Incorrect assumptions on vessels’ self-righting ability partly to blame for deaths

Two men operating a high-speed pilot boat who were killed on December 8th 2017 when their pilot boat capsized off the coast of the southern city of Porvoo, Finland in choppy waters might have had too much confidence in their vessel’s self-righting abilities, a report into the incident has found.

General information about the stability of pilot boats in choppy water was misleading, the Finnish Safety Investigation Authority (FSIA) said.

The fact that the boat capsized in a storm apparently came as a surprise to people working in the field, as they had widely assumed that the boats in question were self-righting.

“Insufficient account had been taken of the risk of losing stability and capsizing in strong waves. It is generally assumed that pilot boats are self-righting and safe in all circumstances, for which reason the capsize was unexpected. At the time of the capsize, the direction of the waves and their greater height and steepness created fatal and unexpected conditions for the pilot boat. The rescue operations were impeded by darkness and the weather”, the report found.

FSIA director Pekka Nurmi said that “the assumption was that pilot boats are safe in all maritime conditions. However, in the conditions that were in force at the time, the boat’s self-righting power was insufficient to correct the tipped vessel”.

The weather was very stormy at the time of the incident. The authority determined that the direction, height and strength of the heavy swells at sea created an unexpected threat to the pilot boat, with fatal consequences.

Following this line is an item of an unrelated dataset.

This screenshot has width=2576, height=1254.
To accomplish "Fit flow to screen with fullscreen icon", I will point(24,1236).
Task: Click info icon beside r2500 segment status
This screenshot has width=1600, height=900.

At the time of incident the pilot boat and two workers from the Finnpilot company had been on their way to pick up another pilot boat from an incoming tanker sailing under the Norwegian flag.

The report found that at first, the L-242 model boat fell on its side, and then it flipped over. The first Border Guard rescue team reached the site half an hour after the boat overturned, but the rough weather at sea prevented them from helping.

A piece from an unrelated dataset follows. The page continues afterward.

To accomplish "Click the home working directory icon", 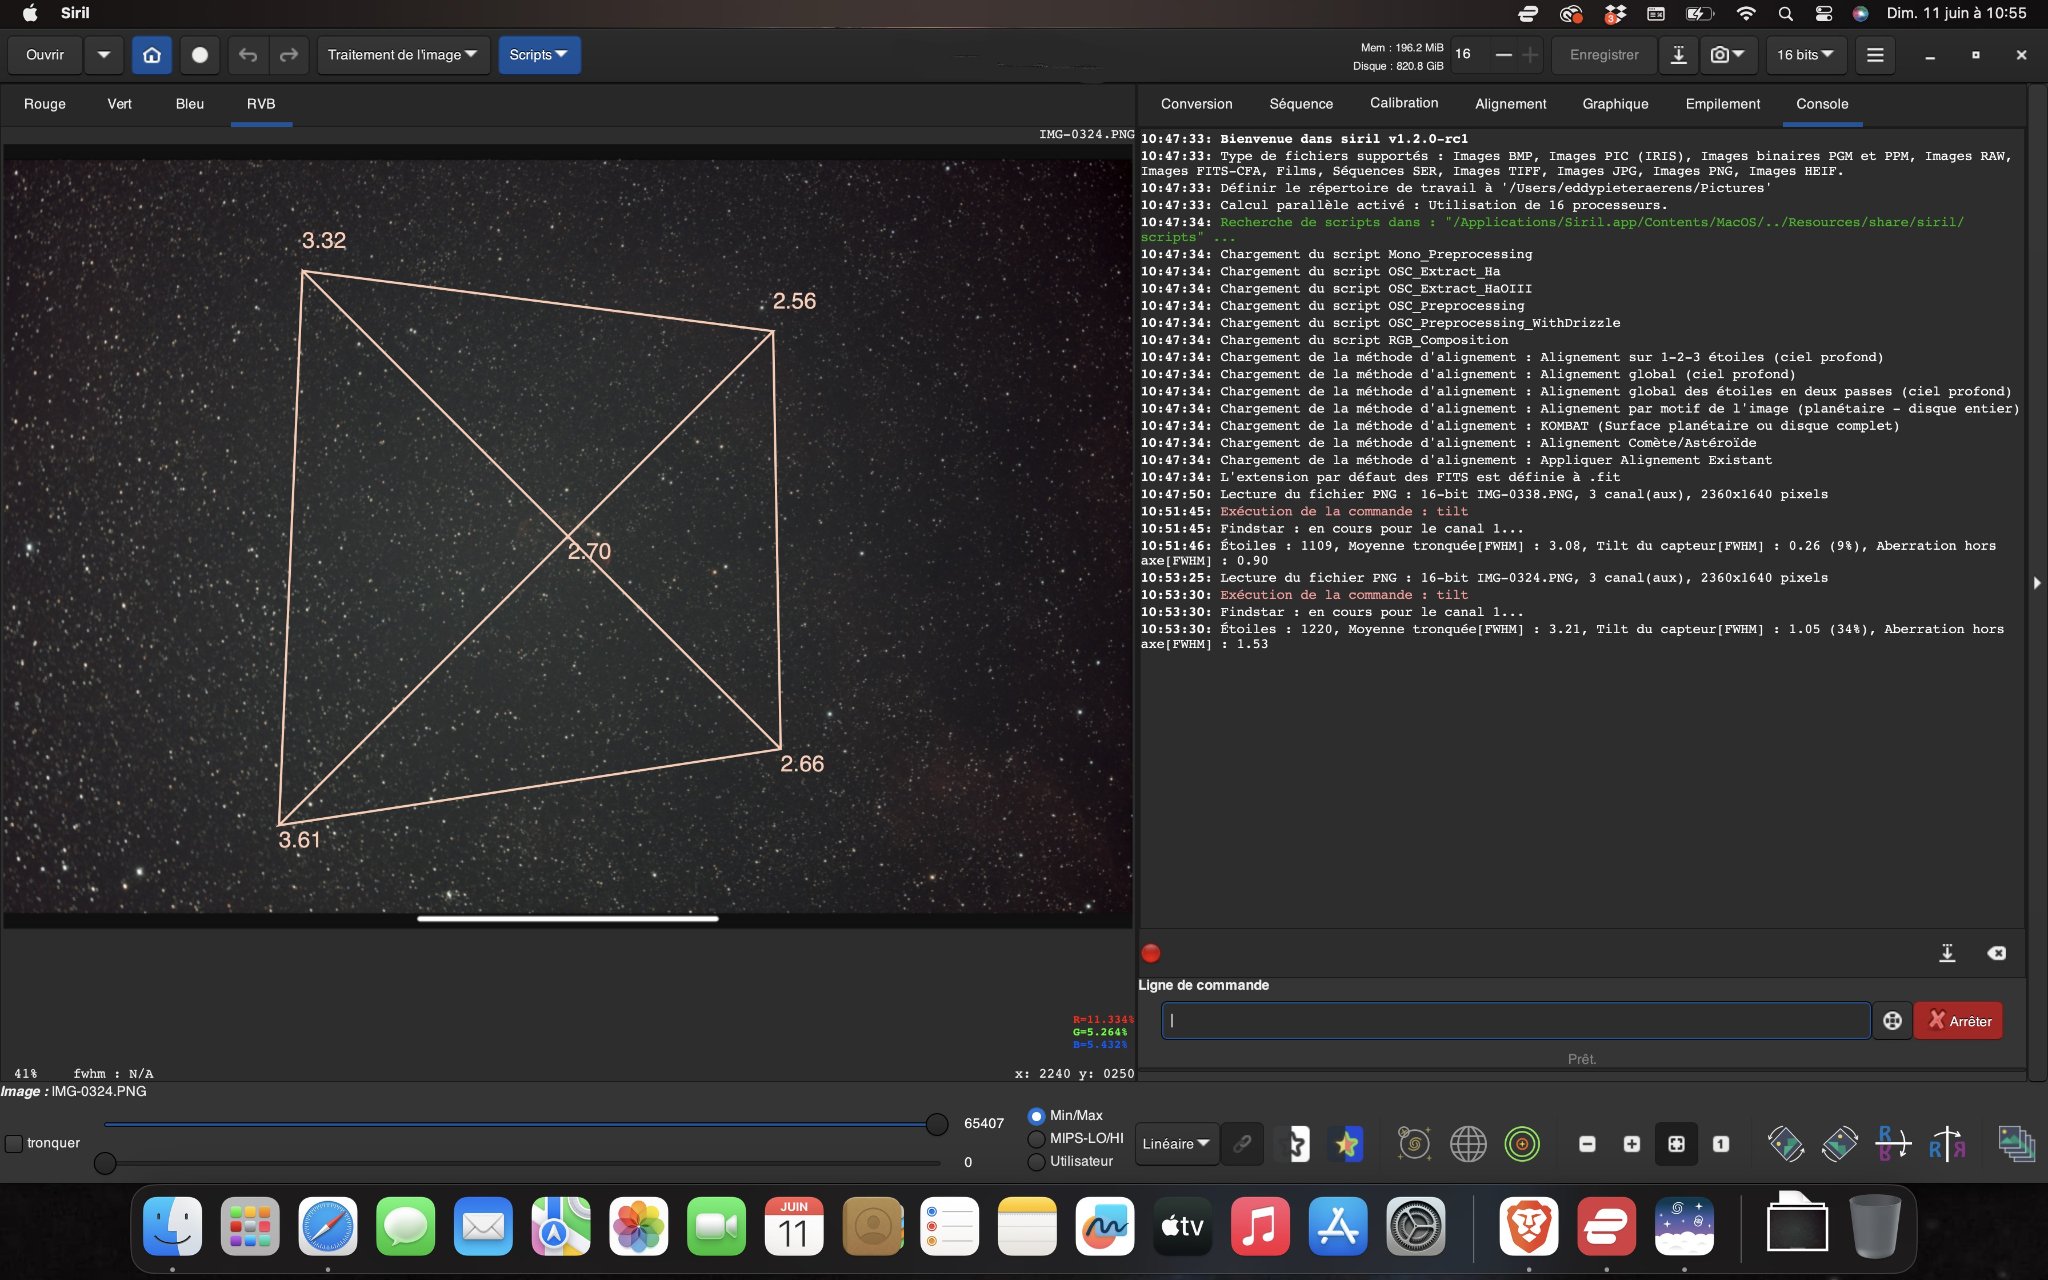I will pos(152,55).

The L-242 model boat eventually sank and a diving team later found two bodies in the cabin. There was only one door out of the cabin, towards the stern of the boat.

“The pressure of water pushed the men farther back into the cabin, and there was no other way out,” said FSIA director Risto Haimila.

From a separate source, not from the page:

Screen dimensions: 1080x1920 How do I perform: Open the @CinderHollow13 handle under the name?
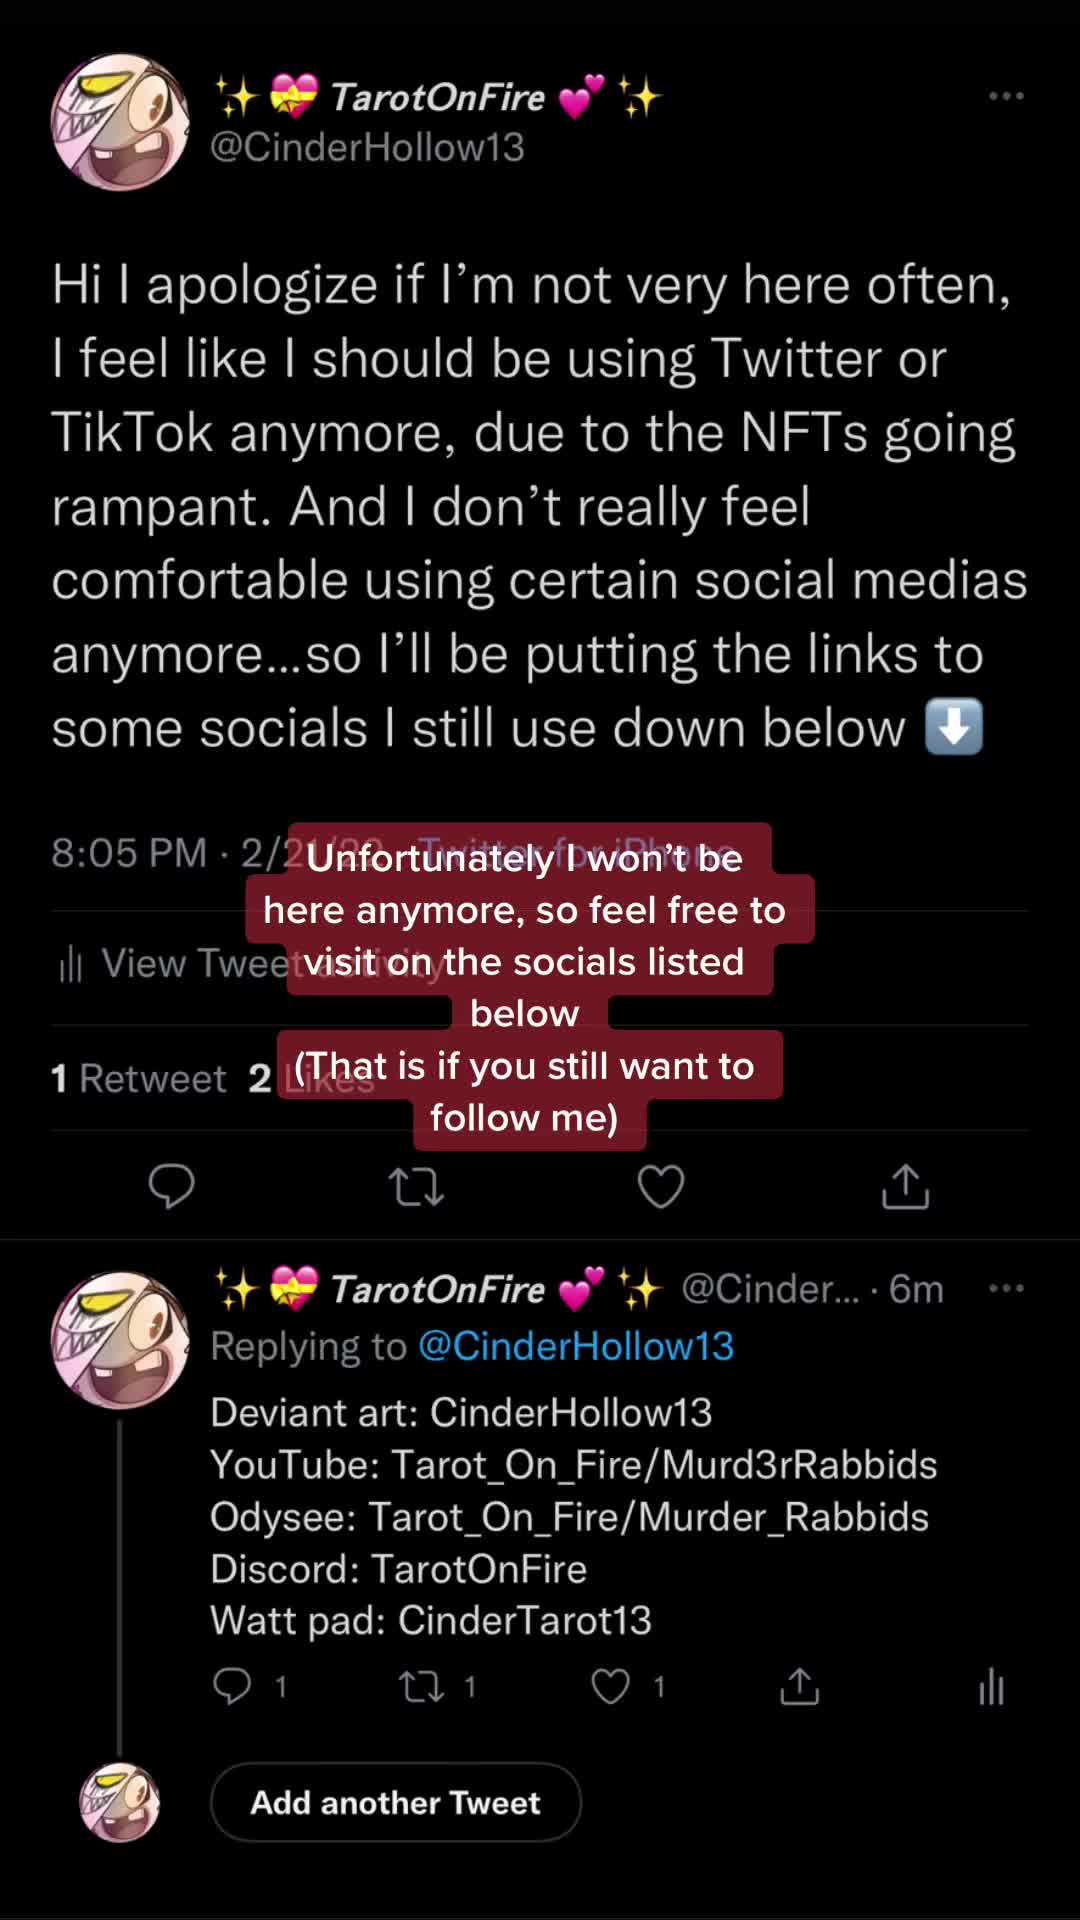pyautogui.click(x=367, y=148)

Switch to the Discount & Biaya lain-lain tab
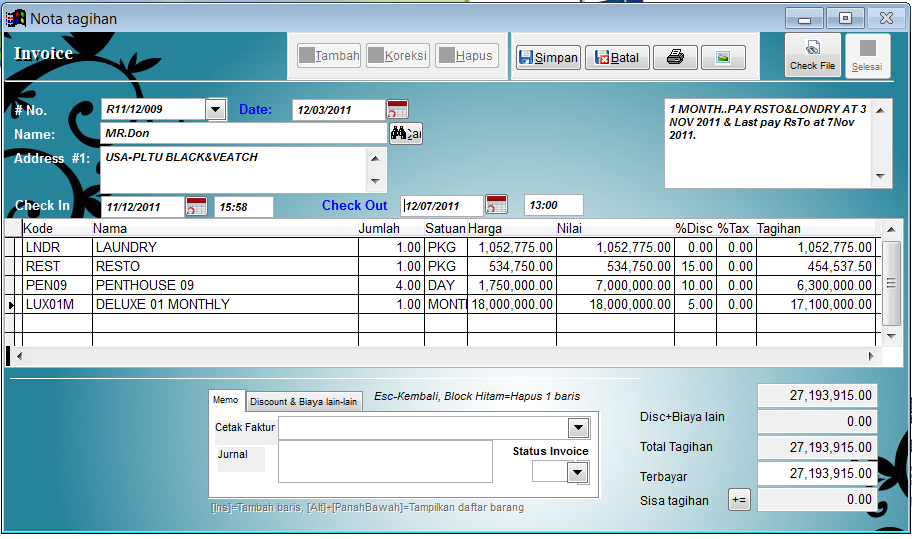[303, 401]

Because of the findings of the investigation the FSIA will issue five new safety recommendations. It also recommended that the Finnish Transport Safety Agency draw up guidelines for professional boats that would take the special requirements of the different vessels and conditions into consideration. It also advised the Finnpilot Pilotage company to map out more comprehensively potential danger situations and deviations from the safety norms, and to increase the level of overall training for its boat personnel.